Legal fees pile up in Canton civil suit

By DeeAnna Haney | Aug 30, 2013

The legal battle to keep Camp Hope from falling into private hands has been a long and expensive endeavor, but one that Canton leaders are determined to continue fighting as long as money is available.

A civil suit from an Asheville couple threatened Canton’s ownership of the historic property leading to a weeks-long trial in May. Though the town left the trial victorious, the couple has now filed for appeal.

Up to now, the town has spent in excess of $130,000 in legal fees — money that has come straight out of town coffers.

The mayor and four aldermen have committed to paying the fees associated with the appeal, which includes filing a cross appeal. If the appeals court agrees to hear arguments, the town may have to pay a lawyer to go to Raleigh.

Alderman Jimmy Flynn stressed the town is not out of money and that the board has never discussed stopping the legal battle once they reach a certain financial threshold. But as the fees pile up, the aldermen must question, how much is too much of a burden on taxpayers?

“Each time we take another step we have to ask ourselves if we can afford that,” Flynn said. “We’ve decided to move forward with this appeal, but once this appeal comes to a close we don’t know, win or lose, what the next step will be.”

Some town leaders, including Flynn, hope that others in the county who support their mission to keep Camp Hope will step forward and help monetarily.
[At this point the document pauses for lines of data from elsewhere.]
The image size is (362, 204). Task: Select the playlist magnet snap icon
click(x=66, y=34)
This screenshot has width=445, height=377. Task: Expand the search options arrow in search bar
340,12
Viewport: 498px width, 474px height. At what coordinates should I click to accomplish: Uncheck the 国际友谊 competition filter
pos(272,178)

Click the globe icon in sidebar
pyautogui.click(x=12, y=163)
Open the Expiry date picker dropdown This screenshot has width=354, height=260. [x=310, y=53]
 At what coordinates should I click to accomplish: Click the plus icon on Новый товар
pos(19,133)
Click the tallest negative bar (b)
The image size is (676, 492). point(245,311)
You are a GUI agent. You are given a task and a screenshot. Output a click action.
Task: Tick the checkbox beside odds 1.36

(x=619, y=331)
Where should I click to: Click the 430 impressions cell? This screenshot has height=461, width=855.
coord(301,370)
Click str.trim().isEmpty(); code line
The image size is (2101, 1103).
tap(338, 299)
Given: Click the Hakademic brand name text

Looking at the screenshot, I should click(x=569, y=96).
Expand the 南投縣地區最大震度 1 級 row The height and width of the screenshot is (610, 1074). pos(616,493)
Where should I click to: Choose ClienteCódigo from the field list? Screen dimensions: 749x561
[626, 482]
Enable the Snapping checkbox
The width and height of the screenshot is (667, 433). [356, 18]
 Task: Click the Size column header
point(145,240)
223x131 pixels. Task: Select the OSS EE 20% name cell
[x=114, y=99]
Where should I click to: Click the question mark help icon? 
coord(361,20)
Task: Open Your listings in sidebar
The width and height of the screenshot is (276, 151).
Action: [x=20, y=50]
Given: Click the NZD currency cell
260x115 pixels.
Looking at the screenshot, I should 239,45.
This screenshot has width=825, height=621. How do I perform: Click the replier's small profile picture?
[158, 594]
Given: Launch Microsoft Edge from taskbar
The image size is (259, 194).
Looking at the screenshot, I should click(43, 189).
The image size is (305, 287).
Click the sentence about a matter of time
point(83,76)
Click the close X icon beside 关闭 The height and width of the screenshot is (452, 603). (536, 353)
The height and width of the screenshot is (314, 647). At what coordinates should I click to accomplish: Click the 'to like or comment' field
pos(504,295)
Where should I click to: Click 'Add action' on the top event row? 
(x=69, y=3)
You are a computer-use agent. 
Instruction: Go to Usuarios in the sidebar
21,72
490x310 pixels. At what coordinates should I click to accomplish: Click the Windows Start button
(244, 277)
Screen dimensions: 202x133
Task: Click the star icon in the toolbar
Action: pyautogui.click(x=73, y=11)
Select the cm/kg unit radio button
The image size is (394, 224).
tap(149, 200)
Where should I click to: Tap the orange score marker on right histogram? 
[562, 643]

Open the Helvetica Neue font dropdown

“Before we ever even went to trial, this board basically stated we will fight this as long as we can, but at some point we will need financial help,” Flynn said.

Mayor Mike Ray agreed.

“It is true that Camp Hope is for the whole community but at this point we are footing the bill to make sure that happens. It would be nice to see some community support for us monetarily for us to maintain possession thereof,” he said.

Friends of Camp Hope, a group of about 20 volunteers who formed to partner with the town to improve and promote Camp Hope, will be hosting its first fundraiser, the Shining Rock Music Festival, Sept. 14. Tracy O’Neill, who is a founding member of Friends of Camp Hope, took the idea for the fundraiser to the town board Tuesday for approval.

Despite the appeal, O’Neill said the group, which is working to reach nonprofit status, needs money so they can continue work at Camp Hope. Since the end of the trial, the group has put forth more than 600 volunteer hours, cleaning up the camp and readying it for booked events such as weddings and reunions.

Flynn questioned what the money raised from the music festival will be used for at the camp. Using the money toward expensive capital improvements, such as re-roofing some of the buildings, may be too premature, he said.

“I’d hate it if someone gave money and it went to a private individual,” Flynn said, pointing to the uncertainty of the appeal. “We don’t own it free and clear.”

Alderman Patrick Willis echoed Flynn's concern.

"I just don’t want to see everybody to put all this work in because it would be a major shame if these people took the camp," he said.

Instead, Flynn asked if they would be willing to donate some of their monies raised to the town for legal fees.

"If you're going to raise money, why not give it to the town to help the legal fight. That’s just as important as anything. We are going to fight as long as we can fight it, but I'm not going to ask the taxpayers alone to fight this battle," he said.

O'Neil said while he is not against the idea of helping the town offset legal costs, that is not the sole focus of their organization.

"We set up the basis of our organization to raise awareness and protect the camp and preserve it," he said.

But because preserving the camp hinges on what happens in court, helping offset taxpayer money that goes into the court fees is also part of the cause.

"Absolutely that’s part of our intent, it's just not our total focus and basis for forming our group, but that has to be part of our goal because that’s part of retaining the camp," O'Neill said.

Money from the upcoming fundraiser will likely be spent on small projects that still need to be done at the camp to make it user friendly to the public, but he said no large scale capital improvements will be done.

The Friends of Camp Hope plan to use their position as a platform to raise awareness of the town's need for financial assistance and possibly set up an online donation system.

“The time has come that the rest of the concerned citizens in the county, not just Canton taxpayers, come forth with some financial help. It’s just a matter of my feelings that the Canton taxpayers should not fight this battle alone,” Flynn said.